[Opening RECORDS TO USE section]

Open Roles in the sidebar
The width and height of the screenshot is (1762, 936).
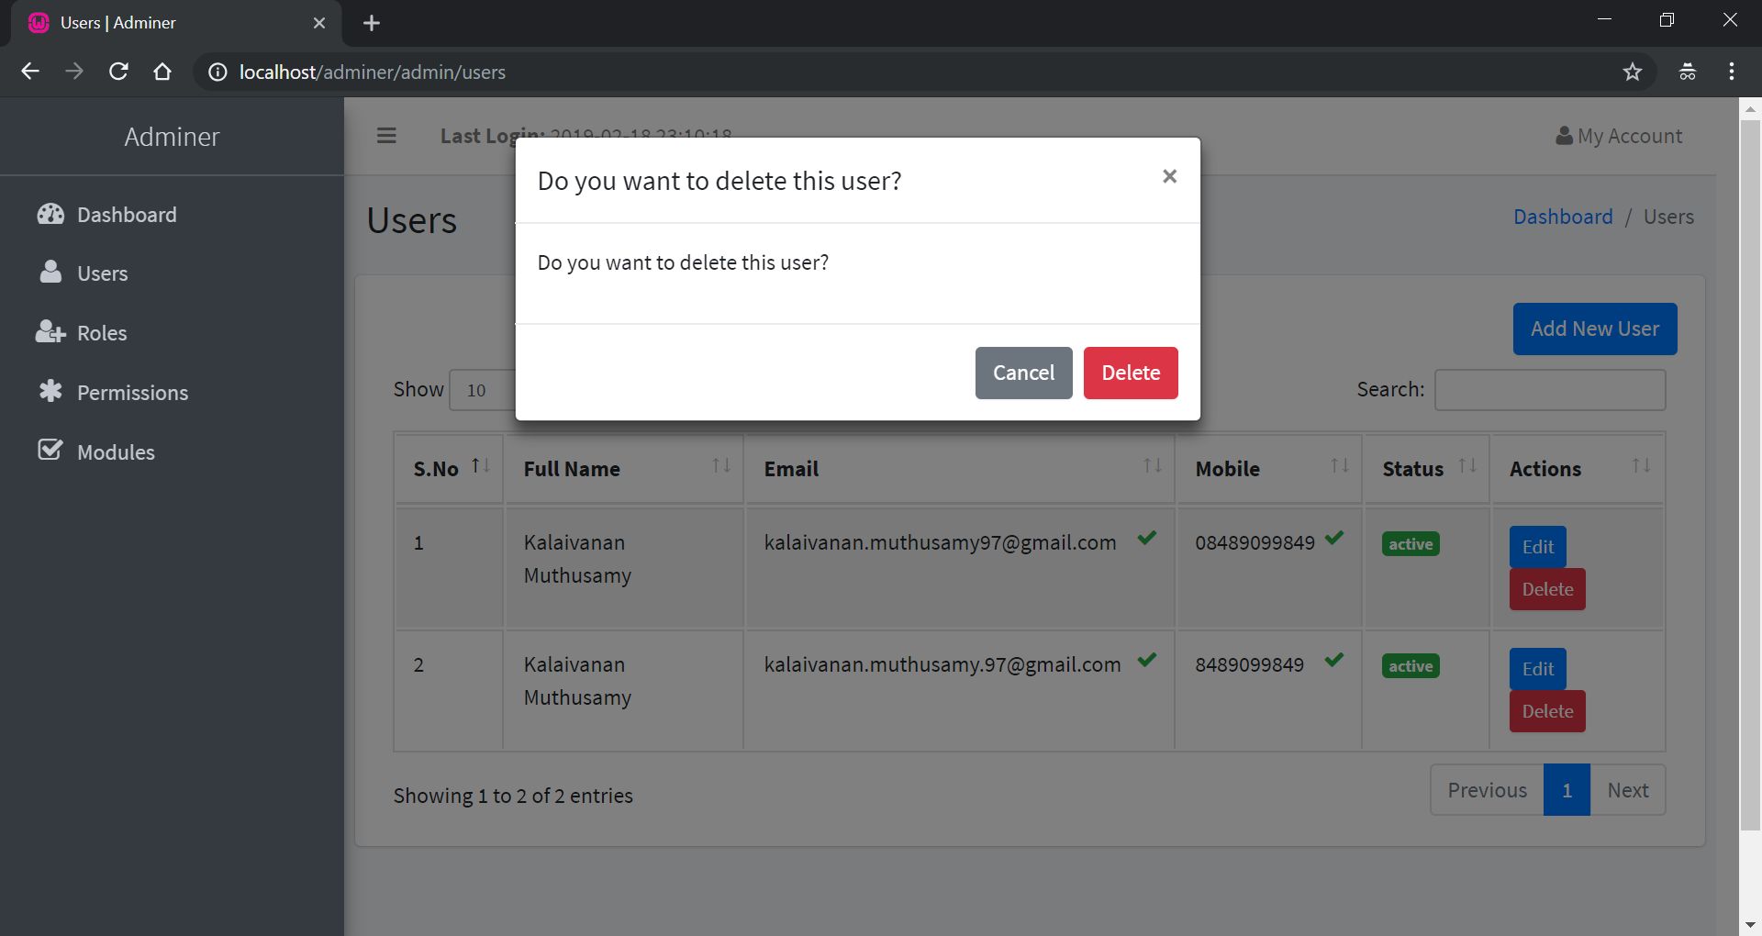click(x=101, y=333)
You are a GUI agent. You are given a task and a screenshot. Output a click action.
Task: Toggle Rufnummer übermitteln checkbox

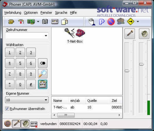pyautogui.click(x=7, y=109)
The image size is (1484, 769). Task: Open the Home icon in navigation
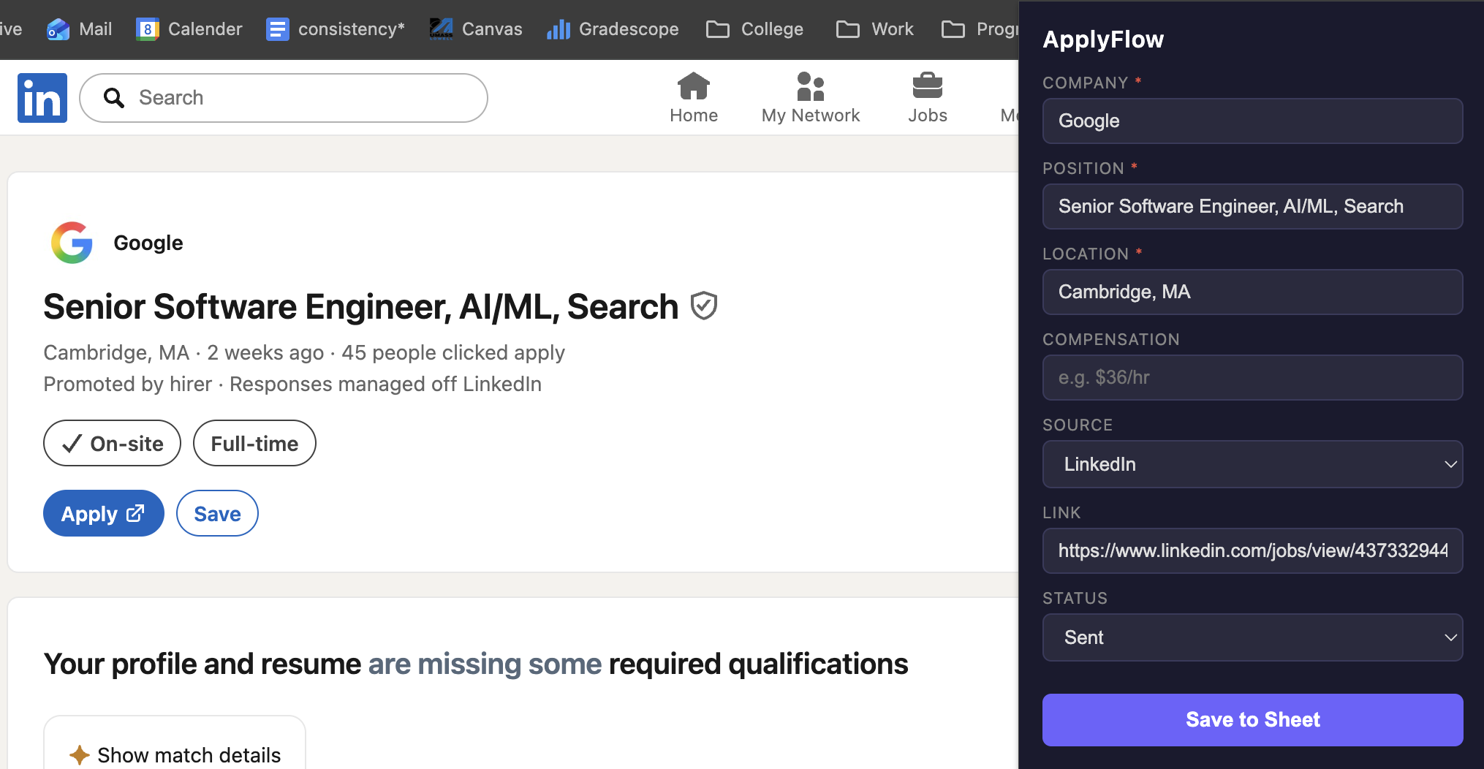(693, 87)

[Closing RECORDS TO USE section]

PROBLEM TO SOLVE:
Pictures in the entries are to be skipped, and everything else repeated word for word.

ANSWER BOX:
Open Roles in the sidebar
The width and height of the screenshot is (1762, 936).
click(x=101, y=333)
You are a GUI agent. You are given a task and a screenshot. Output a click action.
Task: Toggle Rufnummer übermitteln checkbox

pyautogui.click(x=7, y=109)
The image size is (1484, 769). Task: Open the Home icon in navigation
(693, 87)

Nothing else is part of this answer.